A filosofia do espírito santo que iluminava Agostinho da Silva

ES01 Compreender Agostinho da Silva implica perceber a importância que tinha a filosofia do espírito santo no seu pensamento. Uma filosofia espiritual que teve e tem uma profunda influência no modo como vemos a evolução histórica de Portugal e do Brasil.

Agostinho da Silva tinha uma natureza intrinsecamente religiosa e providencialista. Não de uma religiosidade formal, mas de uma crença que via na história sinais de permanente mudança, de um sentido último que se materializava através da acção dos homens.

Nesse sentido, é exemplar o testemunho que ele dá na obra “Agostinho por si próprio” ao realizador de cinema António Escudeiro, e que só foi publicada após a sua morte,  em 2006. Nesse livro em forma de entrevista, o filósofo fala da ligação umbilical que os portugueses têm em relação ao Espírito Santo: ele vê nessa Entidade uma força que move o povo português, que lhe estimula os dons mais generosos, a sua capacidade, associando-o ao movimento dos Descobrimentos portugueses.

Agostinho da Silva assinala que o culto do Espírito Santo, celebrado nos Açores, se expandiu para o mundo.

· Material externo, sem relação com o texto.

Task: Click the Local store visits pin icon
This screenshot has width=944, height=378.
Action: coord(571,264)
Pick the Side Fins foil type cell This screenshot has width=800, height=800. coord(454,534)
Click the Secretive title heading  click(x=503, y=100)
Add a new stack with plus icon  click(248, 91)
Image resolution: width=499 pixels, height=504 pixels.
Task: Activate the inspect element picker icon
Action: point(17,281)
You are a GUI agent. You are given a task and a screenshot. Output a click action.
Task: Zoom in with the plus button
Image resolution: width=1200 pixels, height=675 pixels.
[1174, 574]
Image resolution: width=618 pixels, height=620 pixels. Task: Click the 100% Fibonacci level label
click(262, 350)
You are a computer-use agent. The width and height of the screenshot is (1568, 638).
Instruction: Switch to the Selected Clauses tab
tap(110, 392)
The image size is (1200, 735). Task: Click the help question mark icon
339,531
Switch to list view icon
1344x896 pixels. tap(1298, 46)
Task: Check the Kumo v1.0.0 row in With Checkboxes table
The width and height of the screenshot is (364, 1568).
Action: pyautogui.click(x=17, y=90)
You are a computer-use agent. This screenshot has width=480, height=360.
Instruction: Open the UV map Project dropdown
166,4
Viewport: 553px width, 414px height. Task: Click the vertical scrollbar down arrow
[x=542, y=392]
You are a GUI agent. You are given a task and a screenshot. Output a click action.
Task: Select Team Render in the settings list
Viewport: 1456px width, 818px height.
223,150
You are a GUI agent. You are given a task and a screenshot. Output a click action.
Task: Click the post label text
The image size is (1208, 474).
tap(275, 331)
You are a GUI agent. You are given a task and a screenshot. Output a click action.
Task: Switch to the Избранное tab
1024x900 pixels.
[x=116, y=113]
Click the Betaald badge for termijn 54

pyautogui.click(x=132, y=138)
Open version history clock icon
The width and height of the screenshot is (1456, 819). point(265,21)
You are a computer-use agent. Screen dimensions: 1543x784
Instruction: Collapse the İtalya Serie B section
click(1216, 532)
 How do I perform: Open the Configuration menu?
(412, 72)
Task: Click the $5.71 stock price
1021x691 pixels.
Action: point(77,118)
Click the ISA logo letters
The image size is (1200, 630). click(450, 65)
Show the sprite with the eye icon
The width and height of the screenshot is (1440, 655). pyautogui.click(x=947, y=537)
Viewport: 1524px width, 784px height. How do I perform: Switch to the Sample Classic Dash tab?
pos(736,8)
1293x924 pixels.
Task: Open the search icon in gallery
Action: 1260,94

E que era essencial que o culto não fosse uma mera festa anual, repetida com os mesmos símbolos, mas que se torne num novo tempo, numa nova filosofia de vida que pratiquemos quotidianamente.

A este respeito dizia Agostinho que o homem “era o único ser que nascia de graça e passava a vida a ganhá-la”. Tinha a certeza do advento da idade do espírito santo que faria a síntese da Santíssima Trindade e permitiria ao homem ser plenamente humano e imaginativo.

Elogiava o povo português e o povo brasileiro como povos que possuíam essa imaginação e vontade de criar. Criticava quem achava que a produtividade era o fim último da humanidade, porque essa forma de pensar desvalorizava o imprevisível, a criatividade, as ideias que existiam no mundo.

A filosofia do Espírito Santo não colidia, porém, com as crenças locais. Noutro enxerto desta entrevista publicada em  livro e em vídeo, contava a história de franciscanos alemães que não compreendiam os rituais do enterro da população negra na Bahia.

Sugeria aos franciscanos que  tinham de boiar e não de nadar. Ou seja tinham de respeitar a cultura local, em vez de impor a sua própria cultura.

As festas do Espírito Santo têm  uma grande importância nos Açores. Segundo as fontes históricas, estas festas terão origem medieval, em 1321, quando o convento franciscano de Alenquer sob a protecção da rainha Isabel de Portugal e Aragão, passou a celebrar o Divino Espírito Santo, arrecadando bens para a população mais carenciada.

Nos Açores a festa é celebrada anualmente cinquenta dias após a Páscoa, no dia de Pentecostes quando o Espírito Santo desceu do céu sobre a Virgem Maria e os Apóstolos, segundo o Antigo Testamento. No Brasil a tradição foi levada pelos portugueses, e é celebrada em Estados como Santa Catarina e a Bahia.